• **Brano estratto**
******************************

Arrivammo alla fermata la vecchietta scese ed io mi preparai per la successiva. Scesi anch’io dall’autobus, poi col mio passo traballante mi avvicinai al semaforo pedonale, poi allo stesso modo attraversai la strada. Quando arrivai al marciapiede opposto sentii una voce che diceva ”Vuoi aiuto? Ti do una mano a camminare?”. Mi voltai e vidi il ragazzo dell’autobus. Dal suo accento capii che era straniero. ”Grazie” gli dissi ”ci riesco da sola”. ”Ti aiuto” insisteva lui, ”Ce la faccio” ripetevo io. Ad un tratto mentre cercavo di convincerlo che non avevo bisogno d’aiuto, lui si avvicinò a me e mi abbracciò.
Qualunque persona sana di mente gli avrebbe detto ”ma che stai facendo? lasciami stare!” o qualcosa del genere ed avrebbe cercato di fuggire. Io invece non reagii, non dissi nulla, lo lasciai fare senza protestare. Non so bene perchè glielo permisi: forse pensai che lo stava facendo perchè, vedendomi camminare in quel modo, aveva avuto pietà di me, forse non pensai a nulla, in quegli istanti sentii soltanto di aver un immenso bisogno di quell’abbraccio. Il suo alito emana un forte odore di vino che mi induceva a pensare che probabilmente fosse ubriaco, ma neanche questo mi indusse a ribellarmi sentivo un immenso bisogno di quel contatto fisico, di sentire il suo corpo contro il mio così mi lasciai abbracciare. Lo lasciai fare anche quando iniziò ad accarezzarmi il seno, lo lasciai fare perchè mi sembrò la cosa più normale che potesse succedere.
Tornai in me dopo pochi secondi, recuperai la razionalità che in quel frangente avevo perso completamente, mi divincolai dall’abbraccio e mi accinsi ad andare via. ”Ti do una mano” tornò a chiedermi lui, ”Ce la faccio da sola” gli ripetei io. Ripresi la mia strada, lui camminava al mio fianco. Questa cosa mi preoccupava, poichè eravamo a poca distanza da casa mia e non volevo che mi seguisse fin lì, così mi sforzavo di trovare un modo per farlo allontanare. Ero concentrata in questo pensiero quando, d’improvviso, sentii la sua mano sulle mie parti intime. Stavolta la mia reazione fu decisamente diversa: ebbi una grandissima paura e cominciai ad urlare. Per fortuna ci trovavano in una delle strade principali della città ed a quell’ora molte botteghe erano ancora aperte e molta gente era ancora in giro. Cominciai ad urlare, per attirare l’attenzione della gente, cosicchè potesse venire qualcuno ad aiutami, ma non fu necessario: le mie urla lo spaventarono a tal punto che, ancor prima che qualcuno capisse cosa stava succedendo, lui era già scappato via.
Tornai a casa sconvolta, ovviamente non era stato il suo comportamento a sconvolgermi, ma il mio. Come avevo potuto permettere che una persona sconosciuta, perdirpiù ubriaca, mi facesse delle avances senza reagire, anzi assecondandolo? Cosa sarebbe successo se mi fossi trovata in una strada secondaria o se non ci fosse stata gente in giro? Cosa avrebbe potuto farmi?

******************************

• **Dati registrati**

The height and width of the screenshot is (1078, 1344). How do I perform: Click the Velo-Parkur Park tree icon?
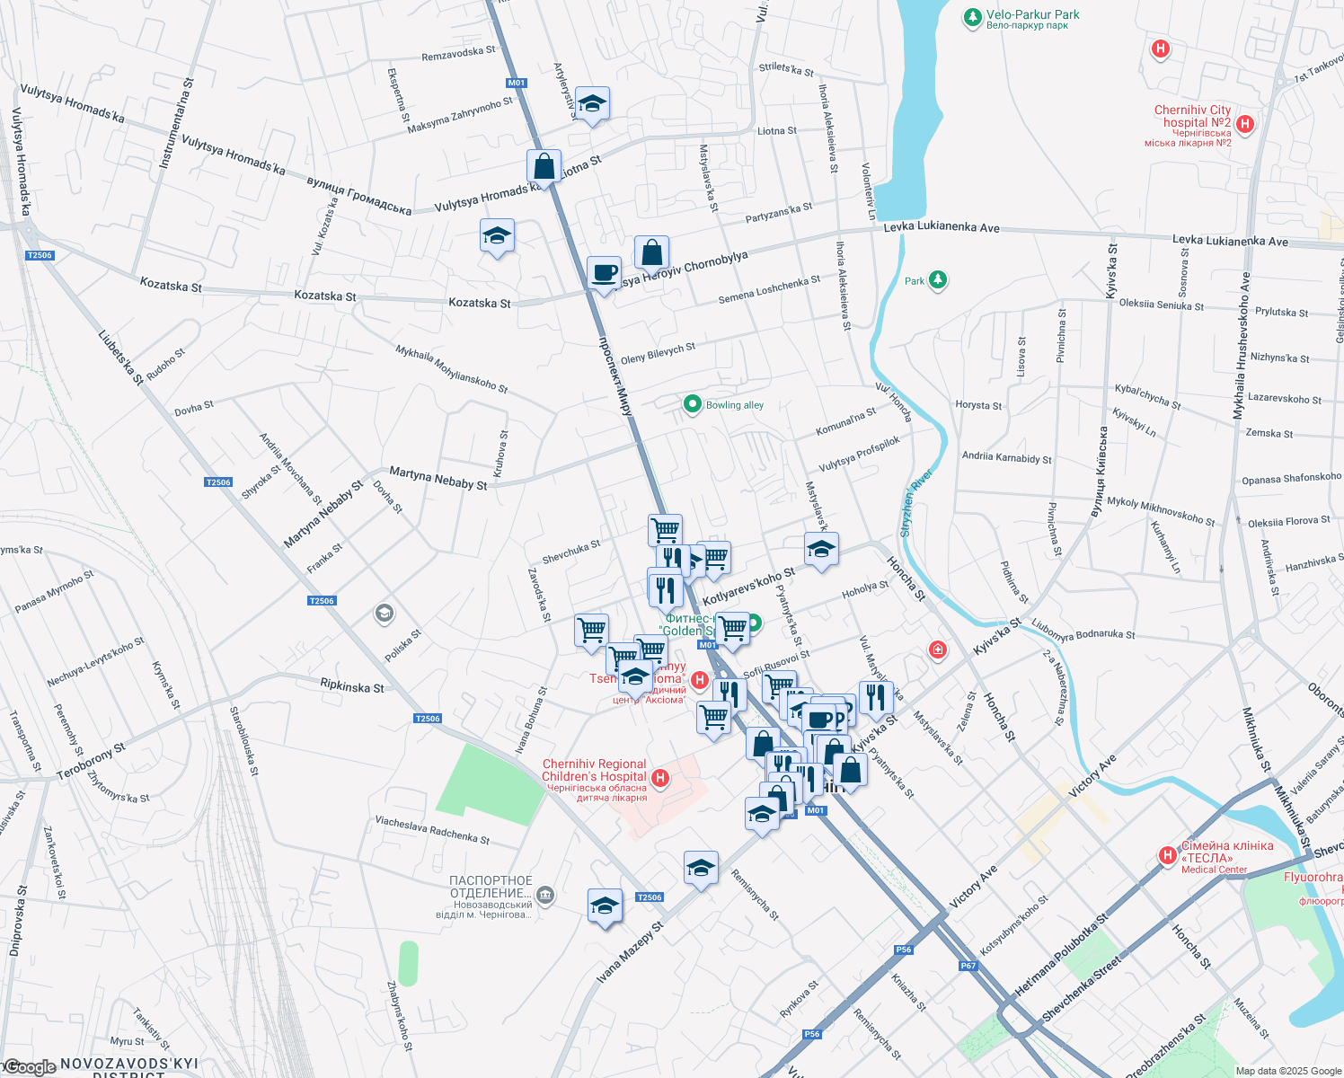(x=972, y=17)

******************************

• **Il compito**
Nel brano estratto, la narratrice si libera dall'abbraccio e riprende la sua strada. Perché la preoccupa che il ragazzo le cammini accanto?

• **Risultato dell'esercizio**
La preoccupa perché si trovano a poca distanza da casa sua e lei non vuole che lui la segua fin lì. Per questo cerca un modo per farlo allontanare.